ISO's Technical Committee 37 (Terminology)/ Subcommittee 3 (Layout of Vocabularies) was 
responsible for ISO 639-1. As a result, this code list was devised primarily for use in 
terminology, lexicography and linguistics. ISO 639-1 lists 136 codes for as many language 
names. The alpha-2 code set was devised for practical use for most of the major languages of 
the world that are most frequently represented in the total body of the world's literature. 
Additional languajge codes are created when it becomes apparent that a significant body of 
literature in a particular language exists. The individual codes are based on the original name 
of the language if in Latin spelling or converted to the Latin script, except in a few cases where 
the appropriate national standardization organizations requested codes based on the English 
form of the language names. For example, the code for Japanese in ISO 639-1 is "ja". 

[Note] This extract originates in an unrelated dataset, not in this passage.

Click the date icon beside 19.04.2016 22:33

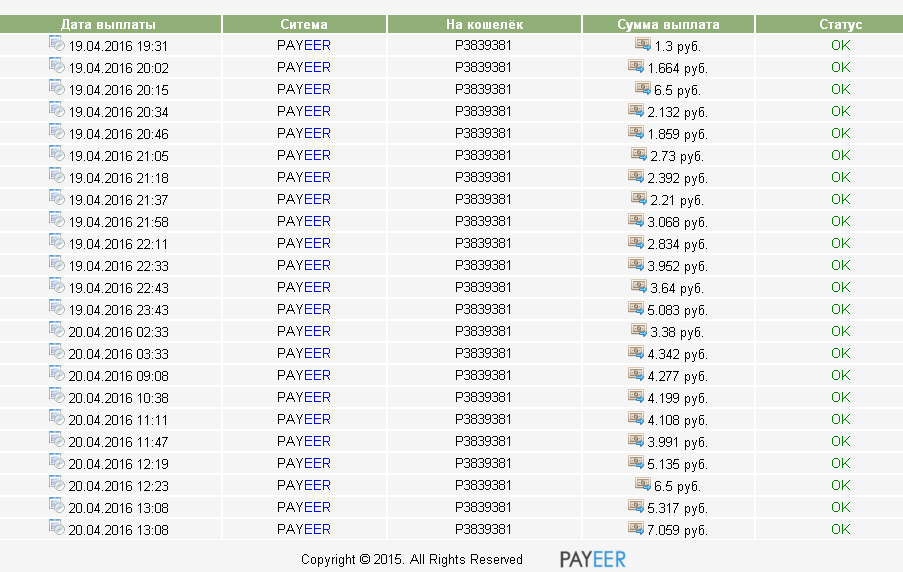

According to the introduction for the alpha-2 language code standard, the terminological and 
linguistic usages most likely for such codes are; (1) to indicate the language used, for example, 
at heads of documents or in bibliographies and (2) to indicate the language to which a term 
belongs, for example, in documents on terminology, vocabularies, dictionaries, or in 
multilingual alphabetically ordered list of words. This standard does not directly mention 
bibliographic applications for language codes. 

ISO 639-2 was the result of a joint undertaking in which TC37/SC 2 invited participation of 
representatives from ISO's Technical Committee 46 (Information and Documentation) 
Subcommittee 4 (Computer Applications in Information and Documentation). Consequently, 
this standard not only intends to provide for the linguistic applications mentioned above, but in 
the context of a much larger pool of language names; but ISO 639-2 also recognizes the usages 
for language codes for use by libraries, information services, and publishers to indicate 
language in the exchange of information, especially in computerized systems. 

In the Introduction to ISO 639-2, the particular usages have been substantially broadened. In 
addition to recognizing the usages for terminological and linguistic purposes cited in ISO 
639-1, the alpha-3 list notes that language codes provided for communication of bibliographic 
information. Such usages include indication of the languages in which documents are or have 
been written or recorded - for example in UNIMARC Format, Field 101 to designate the 
Language of the item - and indication of the languages in which document-handling records 
(order records, bibliographic records, and the like) have been created — for example in the 
UNIMARC Format, Field 100 Language of cataloguing; positions 22-24. 

From the viewpoint of the topic of this Workshop - Universal Bibliographic Control in the 
Multilingual Environment — ISO 639-2 with its bibliographic emphasis and greater pool of 
language codes is much more likely to meet the needs of those who create and consume 
descriptions of documents of all types than is ISO 639-1. For that reason the remainder of this 
presentation will focus on the alpha-3 code list. 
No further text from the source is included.